> _ASSIGNMENT_
Report back every line below that carries the word "Expand".

Stored data
>>>
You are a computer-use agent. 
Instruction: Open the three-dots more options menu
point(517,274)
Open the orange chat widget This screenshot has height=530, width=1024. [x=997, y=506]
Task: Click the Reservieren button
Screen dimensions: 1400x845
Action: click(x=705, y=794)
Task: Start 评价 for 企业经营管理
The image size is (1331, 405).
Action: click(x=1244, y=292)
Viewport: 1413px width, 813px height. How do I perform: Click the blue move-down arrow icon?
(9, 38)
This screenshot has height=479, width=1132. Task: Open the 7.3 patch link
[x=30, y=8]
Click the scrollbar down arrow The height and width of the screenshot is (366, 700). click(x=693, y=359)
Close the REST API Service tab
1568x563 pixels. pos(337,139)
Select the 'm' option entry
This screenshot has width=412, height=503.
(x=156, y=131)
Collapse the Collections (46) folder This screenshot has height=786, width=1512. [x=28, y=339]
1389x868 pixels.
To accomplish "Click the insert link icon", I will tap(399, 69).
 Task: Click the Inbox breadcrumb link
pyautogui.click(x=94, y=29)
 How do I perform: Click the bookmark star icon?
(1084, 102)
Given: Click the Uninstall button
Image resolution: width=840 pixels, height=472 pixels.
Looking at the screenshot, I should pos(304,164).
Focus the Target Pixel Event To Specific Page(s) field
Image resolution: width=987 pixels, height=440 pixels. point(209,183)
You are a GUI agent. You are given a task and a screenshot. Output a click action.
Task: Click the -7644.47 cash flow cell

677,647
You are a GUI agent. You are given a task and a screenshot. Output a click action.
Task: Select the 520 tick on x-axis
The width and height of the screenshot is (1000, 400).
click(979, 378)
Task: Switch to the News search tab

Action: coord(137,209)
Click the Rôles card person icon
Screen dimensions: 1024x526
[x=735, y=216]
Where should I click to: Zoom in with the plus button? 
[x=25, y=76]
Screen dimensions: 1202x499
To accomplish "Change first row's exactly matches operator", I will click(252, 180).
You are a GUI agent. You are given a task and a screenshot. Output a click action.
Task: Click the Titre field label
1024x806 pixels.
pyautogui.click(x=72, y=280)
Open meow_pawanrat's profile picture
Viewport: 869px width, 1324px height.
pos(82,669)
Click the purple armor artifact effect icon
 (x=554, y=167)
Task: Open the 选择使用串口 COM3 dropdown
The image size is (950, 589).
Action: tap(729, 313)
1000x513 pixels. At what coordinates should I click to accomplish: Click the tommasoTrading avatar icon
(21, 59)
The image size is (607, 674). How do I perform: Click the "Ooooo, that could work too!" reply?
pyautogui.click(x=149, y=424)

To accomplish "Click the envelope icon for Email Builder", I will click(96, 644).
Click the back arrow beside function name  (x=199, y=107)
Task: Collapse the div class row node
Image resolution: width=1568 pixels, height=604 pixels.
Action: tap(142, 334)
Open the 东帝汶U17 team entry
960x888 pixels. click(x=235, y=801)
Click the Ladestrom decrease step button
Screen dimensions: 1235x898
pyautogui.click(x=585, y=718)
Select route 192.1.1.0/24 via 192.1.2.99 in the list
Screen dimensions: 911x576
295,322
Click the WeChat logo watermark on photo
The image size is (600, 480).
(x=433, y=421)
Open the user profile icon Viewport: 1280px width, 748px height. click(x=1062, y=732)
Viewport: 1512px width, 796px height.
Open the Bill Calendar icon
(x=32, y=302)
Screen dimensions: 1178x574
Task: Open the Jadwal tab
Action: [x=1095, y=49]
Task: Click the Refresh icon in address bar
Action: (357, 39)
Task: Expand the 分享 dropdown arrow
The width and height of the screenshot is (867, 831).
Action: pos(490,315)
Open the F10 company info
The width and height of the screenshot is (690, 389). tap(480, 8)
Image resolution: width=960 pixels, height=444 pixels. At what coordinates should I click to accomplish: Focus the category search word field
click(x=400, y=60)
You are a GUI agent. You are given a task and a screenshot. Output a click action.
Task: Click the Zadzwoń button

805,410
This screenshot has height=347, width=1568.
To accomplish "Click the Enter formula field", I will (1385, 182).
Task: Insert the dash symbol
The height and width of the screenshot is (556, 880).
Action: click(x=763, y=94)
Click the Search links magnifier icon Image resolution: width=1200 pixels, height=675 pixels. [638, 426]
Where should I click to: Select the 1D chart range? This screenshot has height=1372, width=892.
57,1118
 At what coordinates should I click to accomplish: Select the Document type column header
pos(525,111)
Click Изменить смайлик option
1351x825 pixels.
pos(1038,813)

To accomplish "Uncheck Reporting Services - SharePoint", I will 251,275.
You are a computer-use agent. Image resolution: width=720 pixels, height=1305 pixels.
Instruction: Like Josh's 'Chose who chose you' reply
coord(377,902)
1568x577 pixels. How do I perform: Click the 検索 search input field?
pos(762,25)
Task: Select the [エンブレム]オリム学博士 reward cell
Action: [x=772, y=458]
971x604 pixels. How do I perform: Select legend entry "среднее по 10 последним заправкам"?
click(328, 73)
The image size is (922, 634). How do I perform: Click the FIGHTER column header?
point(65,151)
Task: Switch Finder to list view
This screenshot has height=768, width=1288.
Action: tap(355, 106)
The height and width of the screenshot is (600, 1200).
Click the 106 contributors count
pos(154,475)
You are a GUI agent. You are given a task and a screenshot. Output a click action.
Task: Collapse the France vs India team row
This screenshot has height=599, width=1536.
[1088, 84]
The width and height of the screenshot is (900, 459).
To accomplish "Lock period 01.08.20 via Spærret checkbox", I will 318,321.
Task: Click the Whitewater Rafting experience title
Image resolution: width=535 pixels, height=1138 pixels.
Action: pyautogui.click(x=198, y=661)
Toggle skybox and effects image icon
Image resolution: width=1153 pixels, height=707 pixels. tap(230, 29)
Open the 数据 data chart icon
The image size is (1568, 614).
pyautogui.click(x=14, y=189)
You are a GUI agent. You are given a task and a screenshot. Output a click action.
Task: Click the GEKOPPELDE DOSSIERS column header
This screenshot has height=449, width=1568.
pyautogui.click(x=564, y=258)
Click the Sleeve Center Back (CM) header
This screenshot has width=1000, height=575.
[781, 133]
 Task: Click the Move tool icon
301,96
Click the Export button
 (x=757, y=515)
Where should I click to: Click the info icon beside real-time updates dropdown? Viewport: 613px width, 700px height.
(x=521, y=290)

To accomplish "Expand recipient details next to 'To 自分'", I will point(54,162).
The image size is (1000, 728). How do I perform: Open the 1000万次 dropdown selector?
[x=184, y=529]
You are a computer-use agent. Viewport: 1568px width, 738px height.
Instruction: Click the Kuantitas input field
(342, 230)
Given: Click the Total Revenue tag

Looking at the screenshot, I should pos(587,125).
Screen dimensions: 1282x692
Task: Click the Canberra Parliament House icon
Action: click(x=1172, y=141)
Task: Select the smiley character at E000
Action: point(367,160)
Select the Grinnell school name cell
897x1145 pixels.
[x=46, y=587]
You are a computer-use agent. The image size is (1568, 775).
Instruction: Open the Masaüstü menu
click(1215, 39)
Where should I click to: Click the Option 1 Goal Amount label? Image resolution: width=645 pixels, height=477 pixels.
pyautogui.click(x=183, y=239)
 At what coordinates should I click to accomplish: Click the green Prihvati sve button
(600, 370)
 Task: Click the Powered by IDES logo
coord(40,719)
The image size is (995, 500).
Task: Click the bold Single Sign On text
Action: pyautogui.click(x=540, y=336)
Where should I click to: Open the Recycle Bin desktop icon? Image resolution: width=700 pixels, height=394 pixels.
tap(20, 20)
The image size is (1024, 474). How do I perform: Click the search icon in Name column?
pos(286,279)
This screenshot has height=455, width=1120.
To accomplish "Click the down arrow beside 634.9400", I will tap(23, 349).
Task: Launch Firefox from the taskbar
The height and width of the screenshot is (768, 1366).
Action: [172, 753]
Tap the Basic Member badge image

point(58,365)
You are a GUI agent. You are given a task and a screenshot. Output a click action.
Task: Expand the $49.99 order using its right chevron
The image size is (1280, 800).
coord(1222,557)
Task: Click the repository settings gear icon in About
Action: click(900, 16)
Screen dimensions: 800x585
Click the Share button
<<<
> _OUTPUT OF THE EXERCISE_
Task: Expand the 分享 dropdown arrow
To accomplish "Expand recipient details next to 'To 自分'", I will point(54,162).
Task: Expand the $49.99 order using its right chevron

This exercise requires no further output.